▶ **EXTRACTED MATERIAL**

- - -

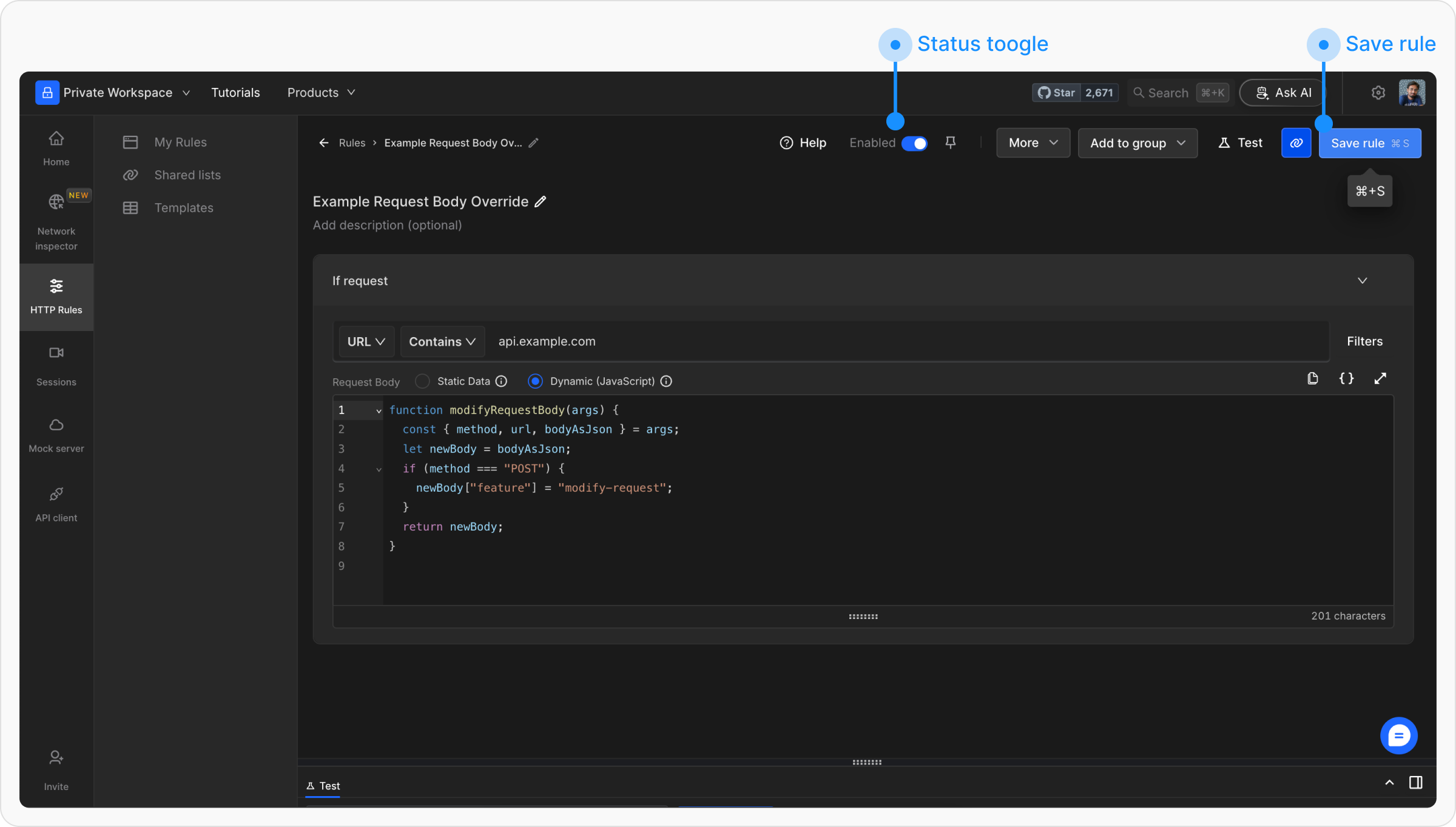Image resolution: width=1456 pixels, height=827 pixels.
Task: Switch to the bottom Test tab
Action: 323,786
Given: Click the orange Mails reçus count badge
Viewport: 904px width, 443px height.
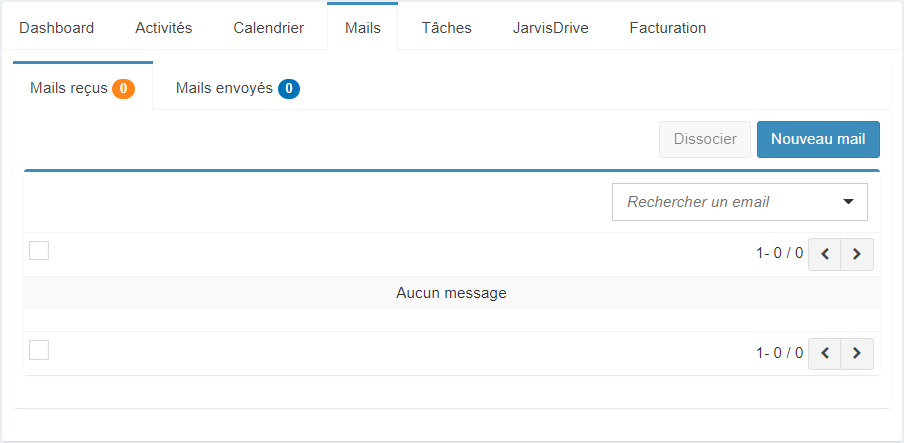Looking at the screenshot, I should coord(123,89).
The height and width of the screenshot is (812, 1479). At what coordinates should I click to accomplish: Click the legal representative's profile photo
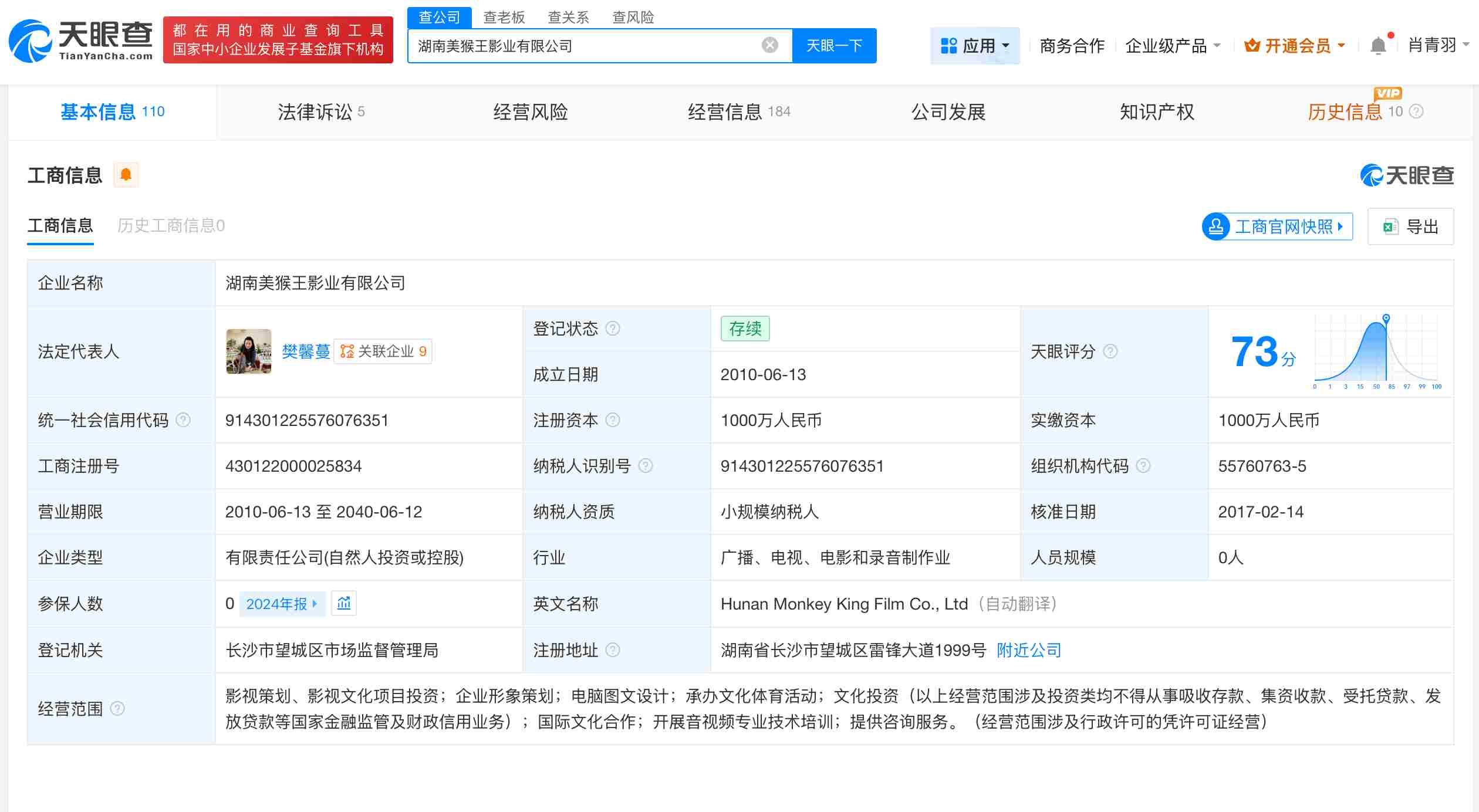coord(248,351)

- - -

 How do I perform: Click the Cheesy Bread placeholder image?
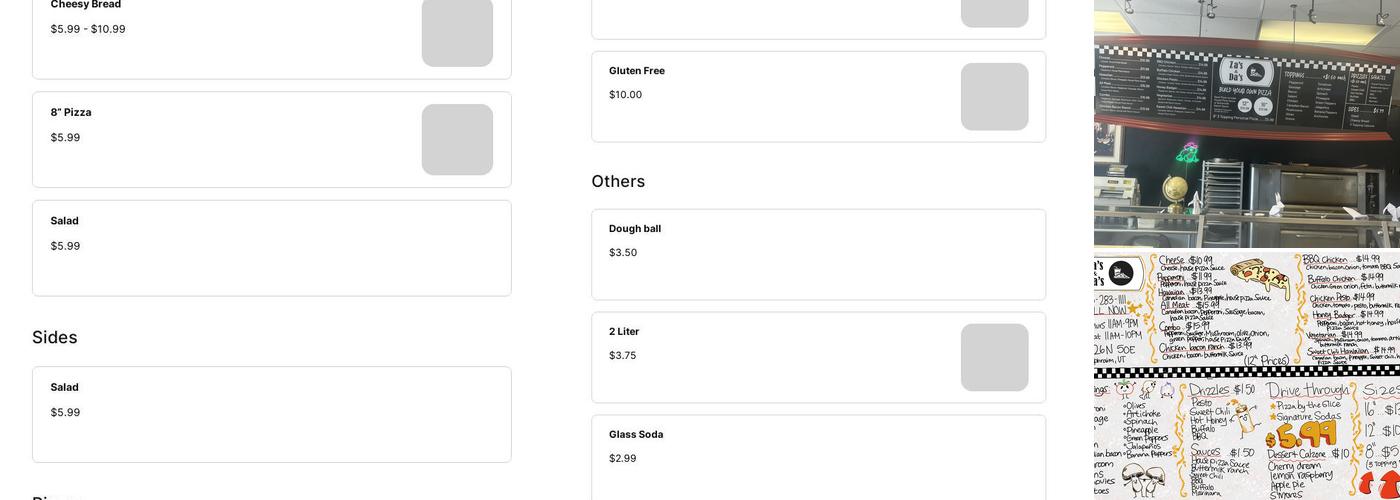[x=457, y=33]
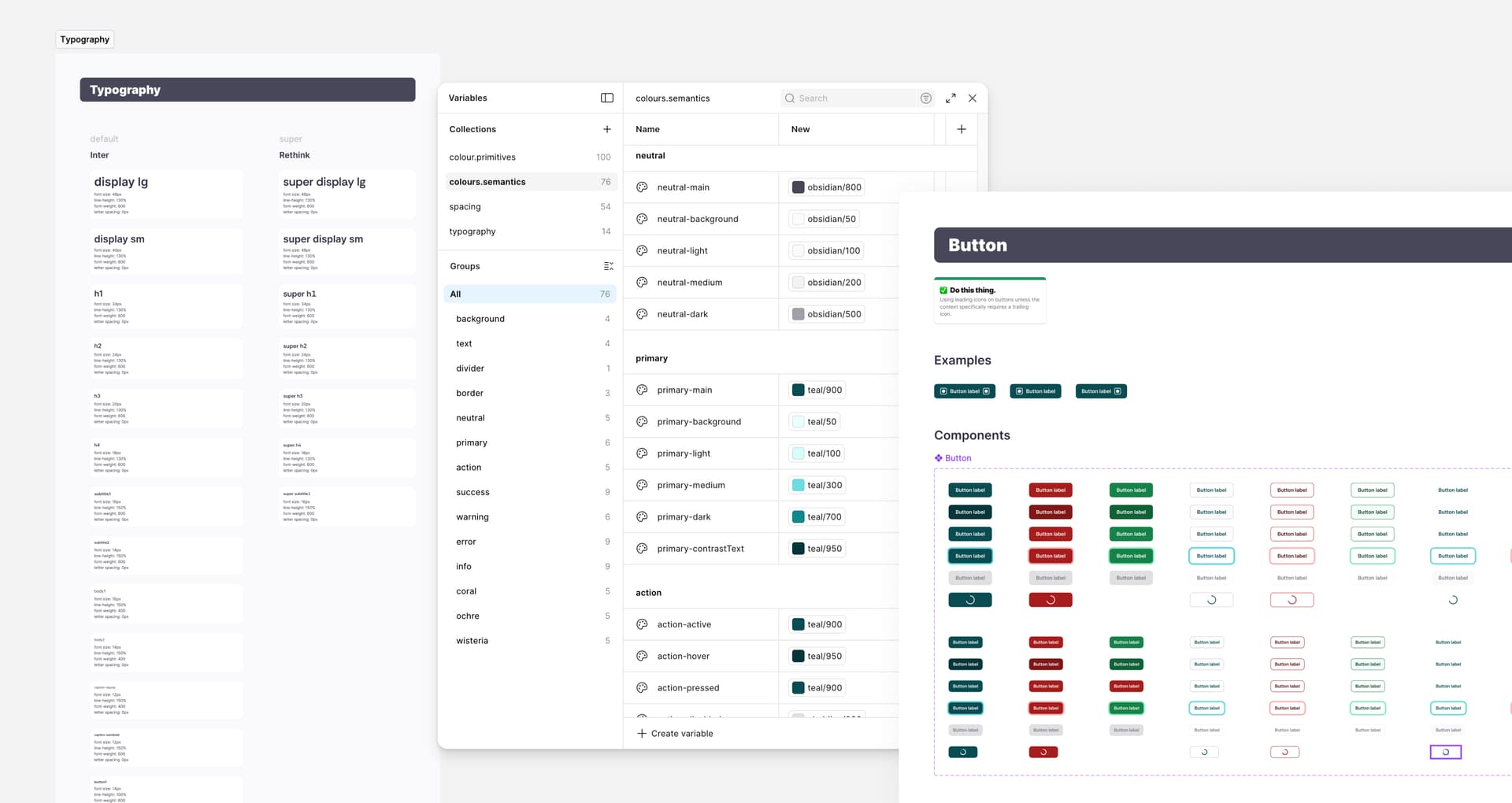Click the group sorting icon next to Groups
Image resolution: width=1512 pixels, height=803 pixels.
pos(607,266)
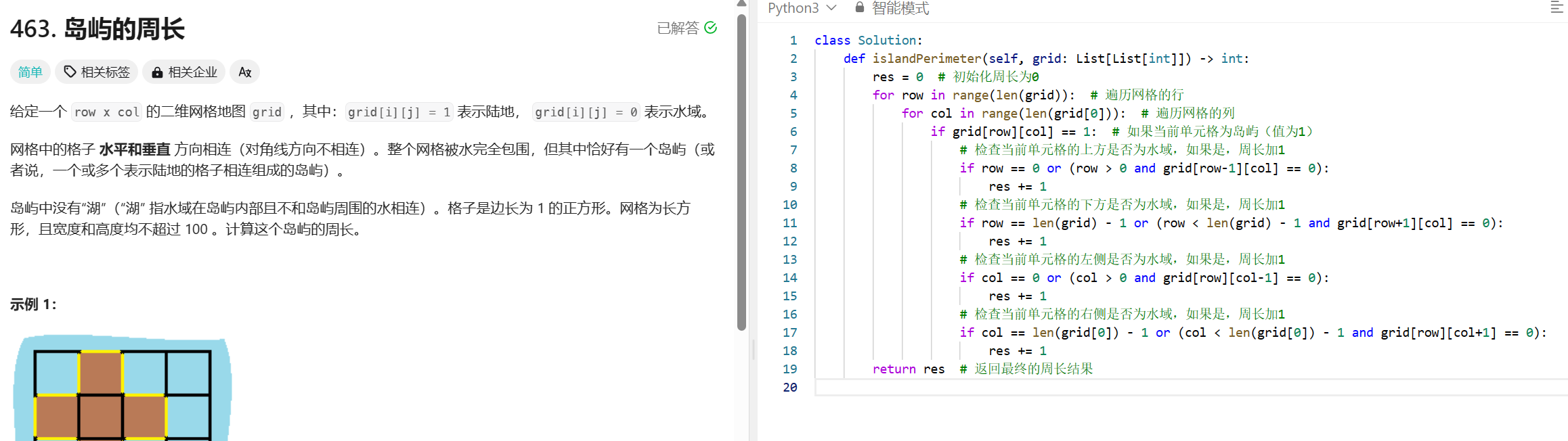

- - -

Quote the listing starting with the line that contains "Image resolution: width=1456" and going on through the line that contains "coord(248,351)", leaving the pictures out of your answer.

▶ **TASK SOLUTION**
Image resolution: width=1456 pixels, height=827 pixels.
Task: Switch to the bottom Test tab
Action: 323,786
Given: Click the orange Mails reçus count badge
Viewport: 904px width, 443px height.
Looking at the screenshot, I should coord(123,89).
The height and width of the screenshot is (812, 1479). At what coordinates should I click to accomplish: Click the legal representative's profile photo
coord(248,351)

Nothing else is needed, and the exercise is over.